I'm really into the therapeutic fibbing thing and I tell my husband he is getting better. What can it hurt and if I were in his shoes, that's what I would want to hear. This is usually after he complains about taking so many pills, and so I tell him if he stops them, he'll get worse (could be possible)? After he questions me about why I feel he's getting better (I say less repetitive questioning, etc.) he acts like he believes me and starts joking around. So I'd say he really can't judge for himself what is going on.
Nope. The further into it he gets, the less he thinks there's anything wrong with him except "short term memory loss".
He floored me recently by saying he GUESSES he must have Alzheimer's Disease because everyone tells him he does. Huh??????? Like we haven't been discussing it and going to the Memory Disorders Clinic for almost 3 years????

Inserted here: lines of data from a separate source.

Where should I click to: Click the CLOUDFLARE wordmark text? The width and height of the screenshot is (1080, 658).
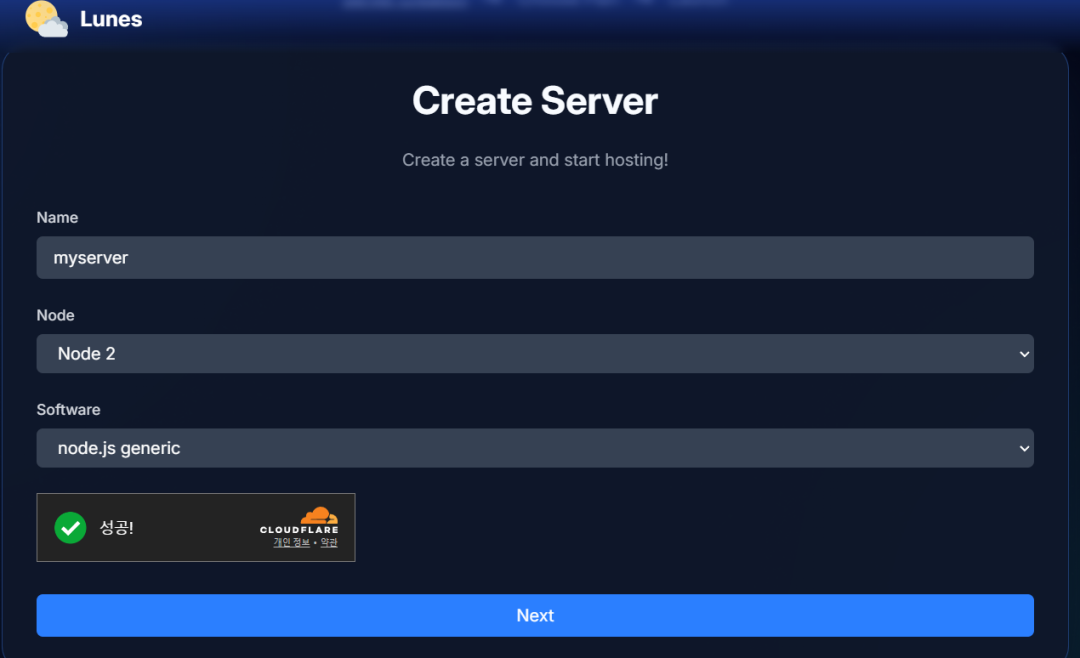(299, 530)
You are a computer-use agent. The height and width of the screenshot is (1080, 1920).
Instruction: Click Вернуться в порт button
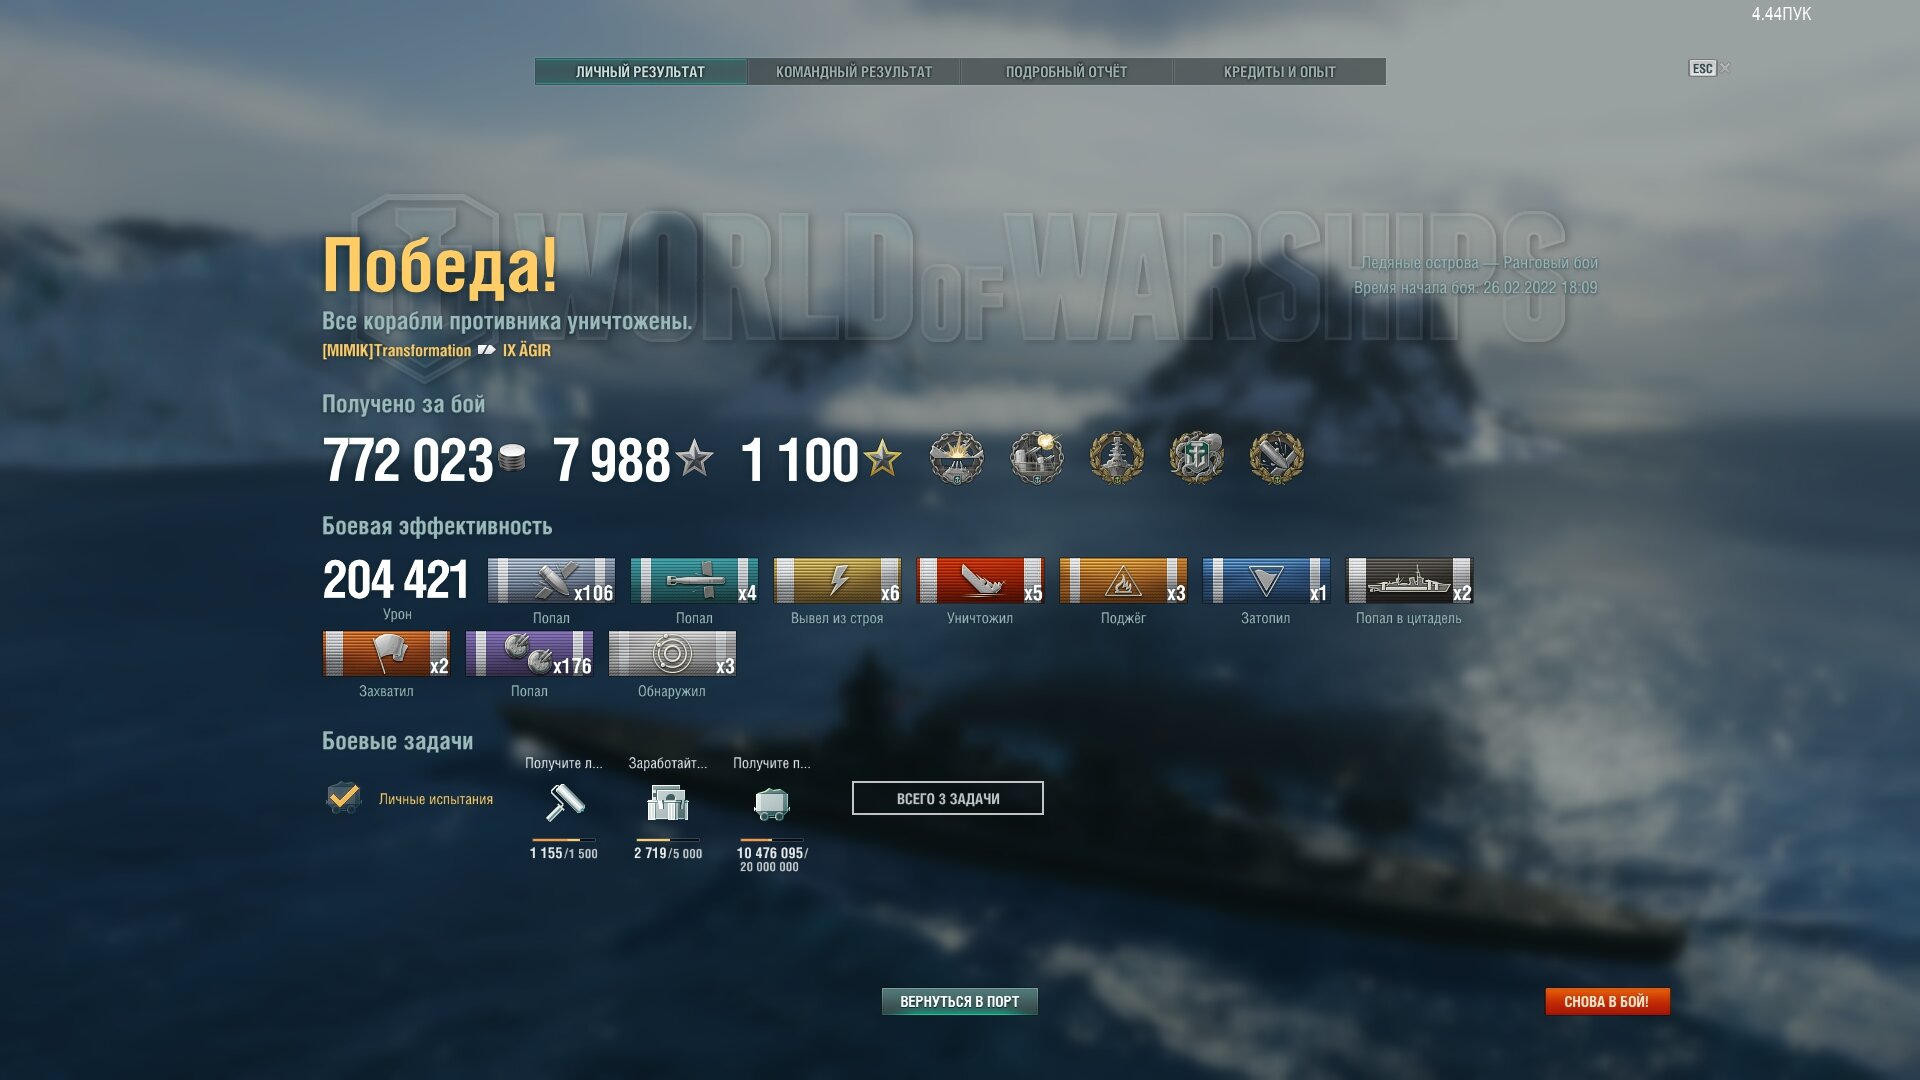pos(960,1001)
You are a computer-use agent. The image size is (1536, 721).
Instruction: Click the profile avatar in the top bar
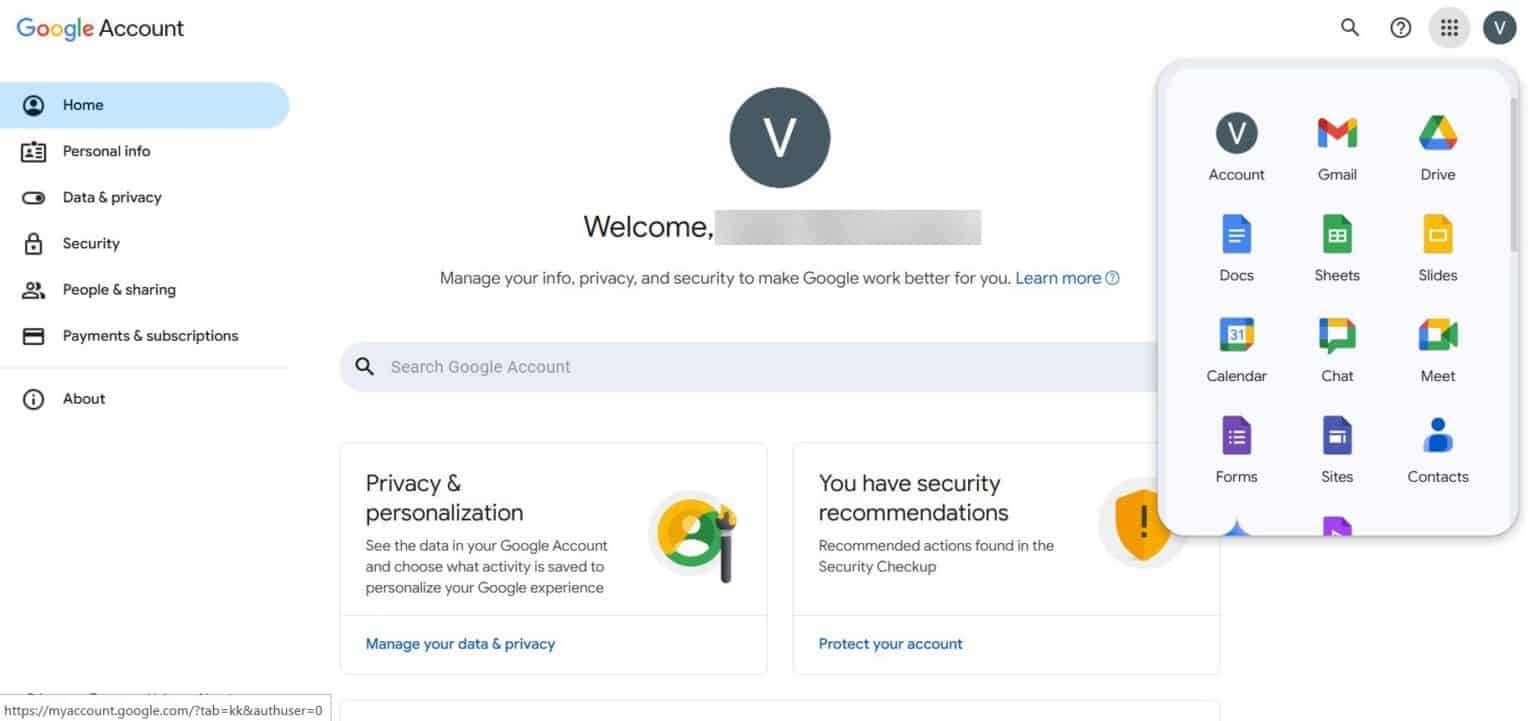click(x=1499, y=27)
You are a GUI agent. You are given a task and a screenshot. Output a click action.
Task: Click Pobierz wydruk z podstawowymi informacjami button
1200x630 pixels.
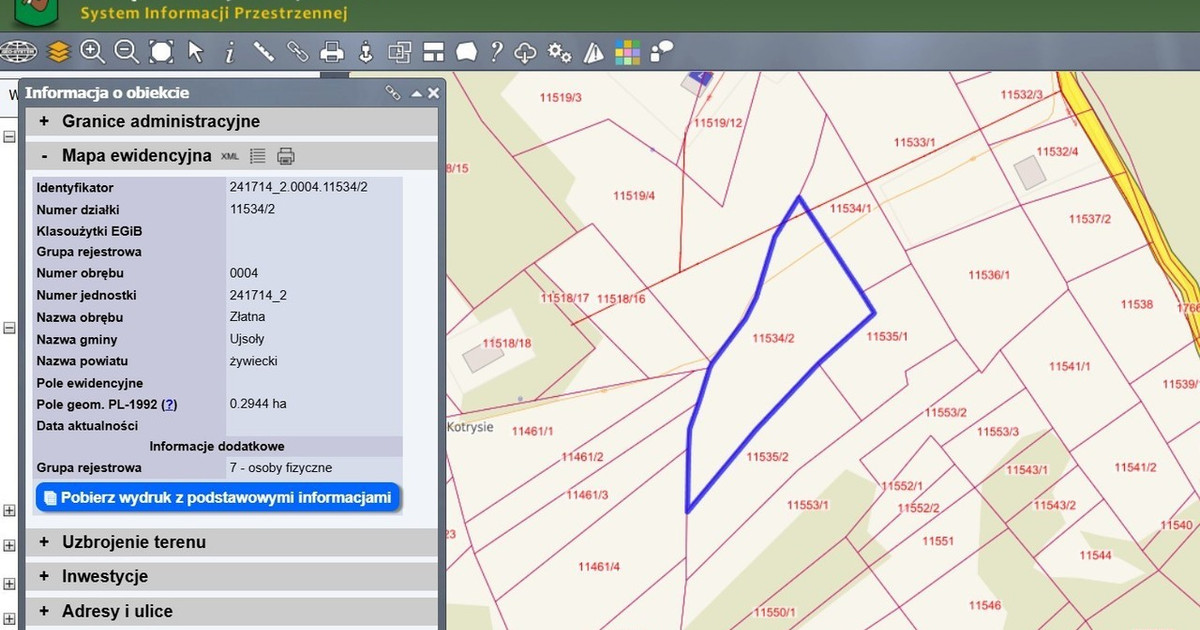218,498
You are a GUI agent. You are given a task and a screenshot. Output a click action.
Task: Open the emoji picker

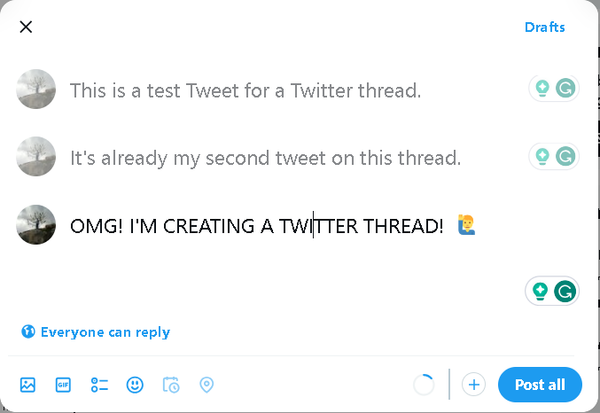[x=135, y=384]
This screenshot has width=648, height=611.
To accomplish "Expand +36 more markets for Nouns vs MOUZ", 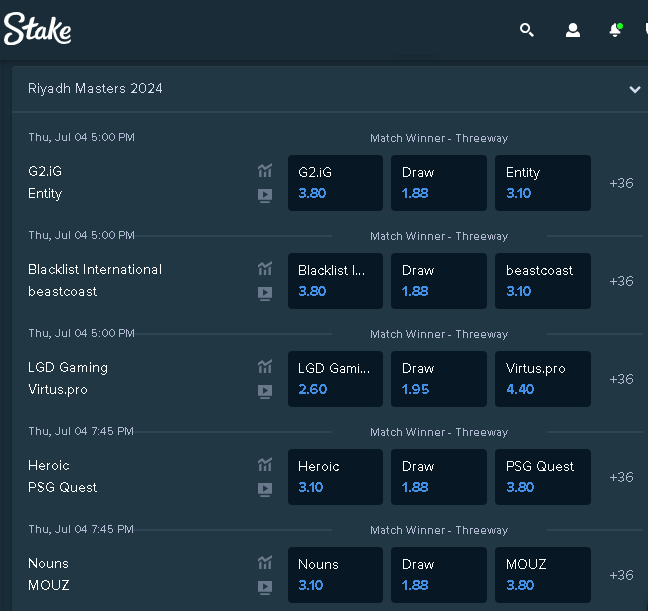I will (x=621, y=575).
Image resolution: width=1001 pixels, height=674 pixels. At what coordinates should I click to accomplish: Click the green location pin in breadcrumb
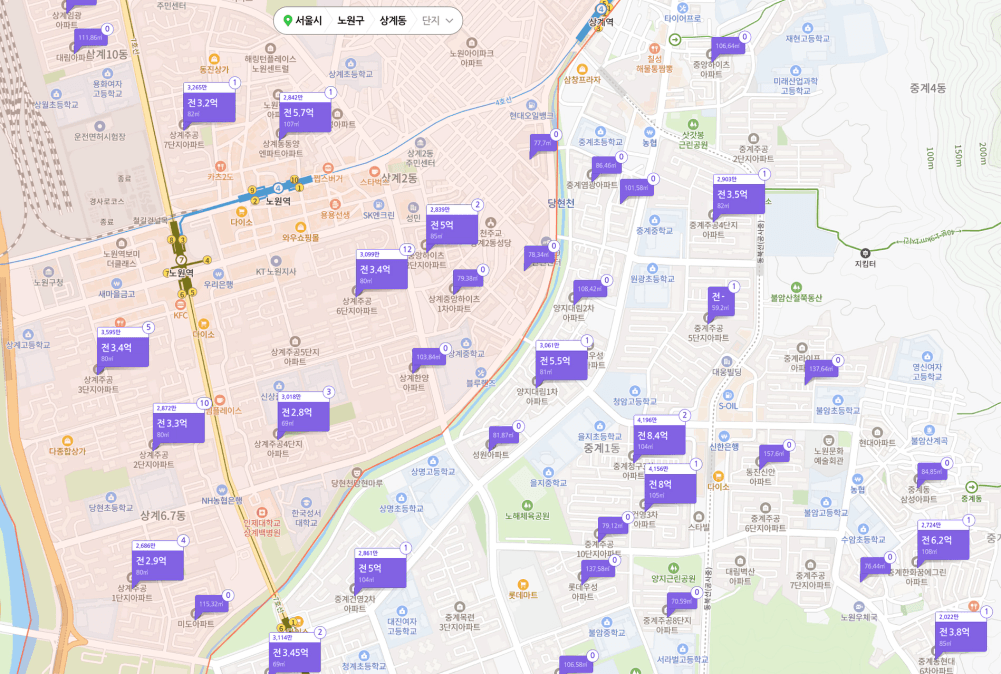pos(288,20)
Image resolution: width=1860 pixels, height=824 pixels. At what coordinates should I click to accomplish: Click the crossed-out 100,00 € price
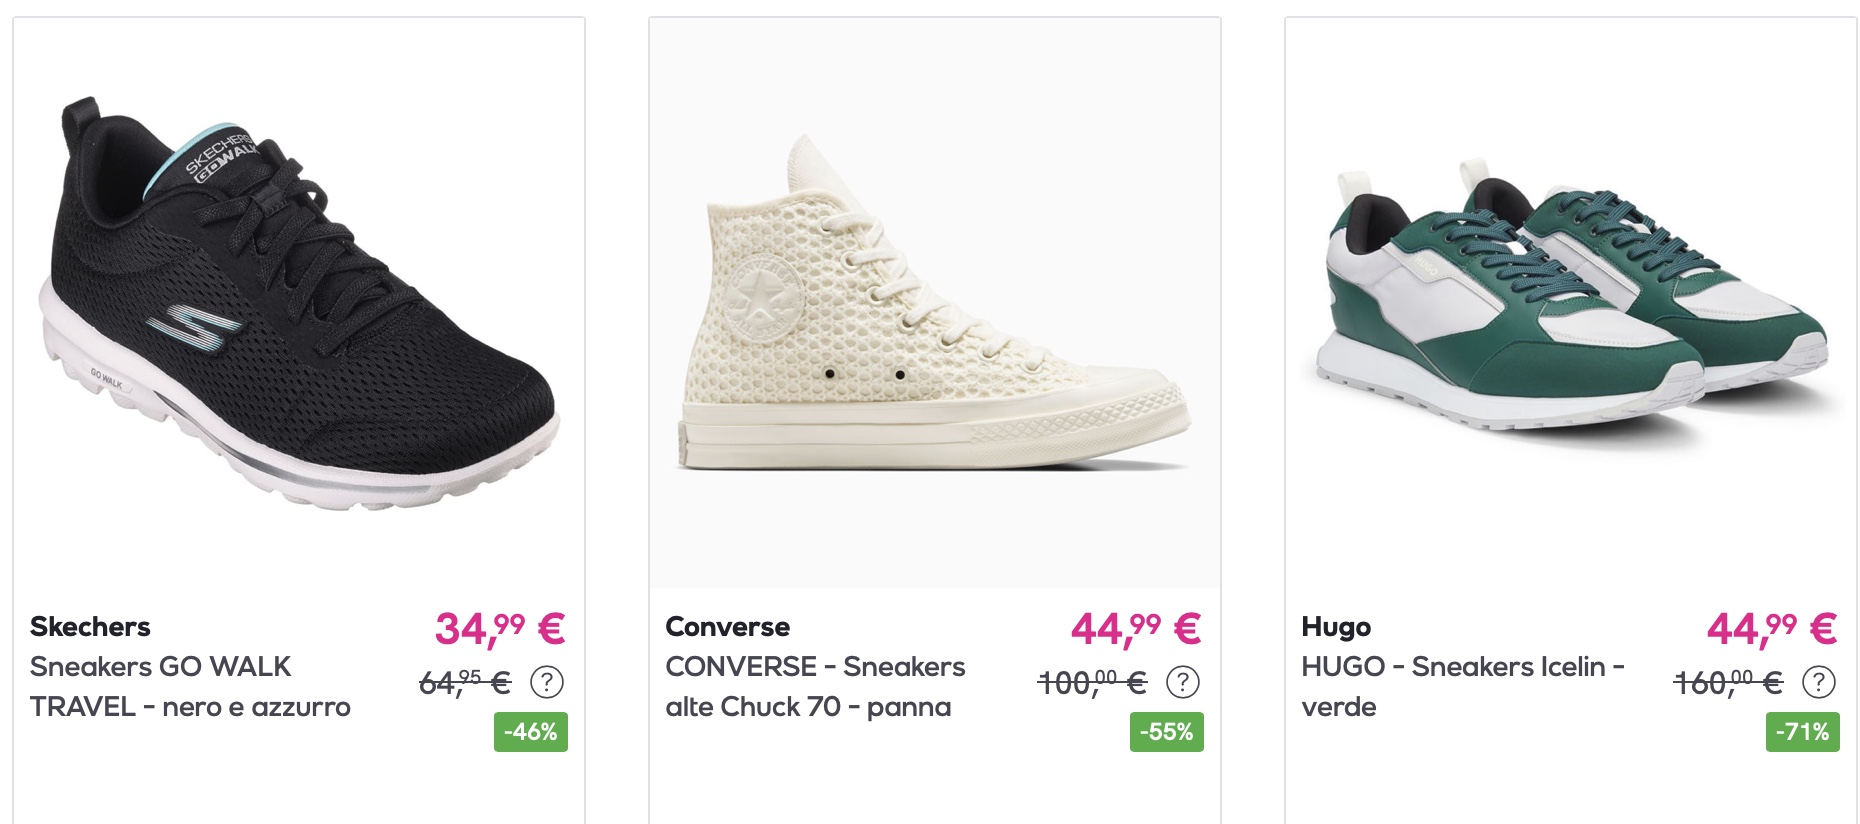tap(1092, 683)
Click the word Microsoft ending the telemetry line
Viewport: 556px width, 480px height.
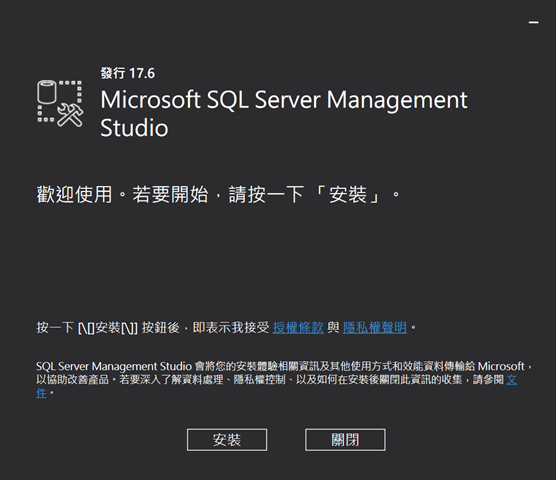(x=501, y=366)
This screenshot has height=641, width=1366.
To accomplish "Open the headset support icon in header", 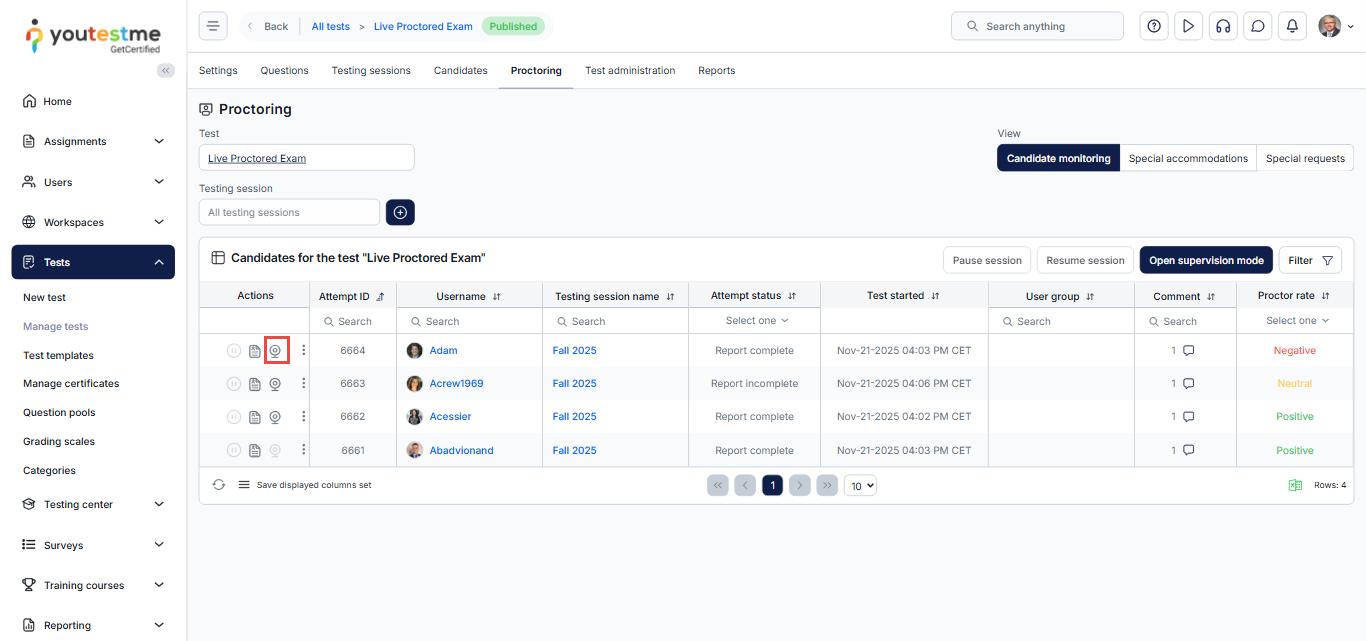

It is definitely AD (all tests and the APOE4 gene confirm it), but instead of the damage spreading to the areas that govern ADL skills and visual perception, it is spreading to the frontal lobe that governs emotions, impulse control, and reasoning. So, as the doctor said to Texasmom, maybe that is why he is so unaware of any decline.
marilyninMD, if it makes them happier to think they're getting better, that's what it's all about. My DH is very aware that he's losing memory and other skills but I tell him that's the reason he's taking Aricept and Namenda...to get better or at least to keep him where he is. Also, we never talk about this being a fatal disease.
Joan, I watched the video several times of how AD progresses to different parts of the brain. I guess it's still up on the home page. FTD apparently takes a different course and seems so much worse in the beginning but doesn't all AD end up affecting all parts of the brain if they live long enough? Your journey seems so hard right now.
Yes, AD eventually progresses to all parts of the brain, but it doesn't do so in a nice orderly fashion, going from one area to the next to the next, as suggested in the video. It jumps all over the place. Right now, it's hitting Sid in the frontal lobe - thus his lack of understanding (reasoning) that anything is wrong with him except his memory.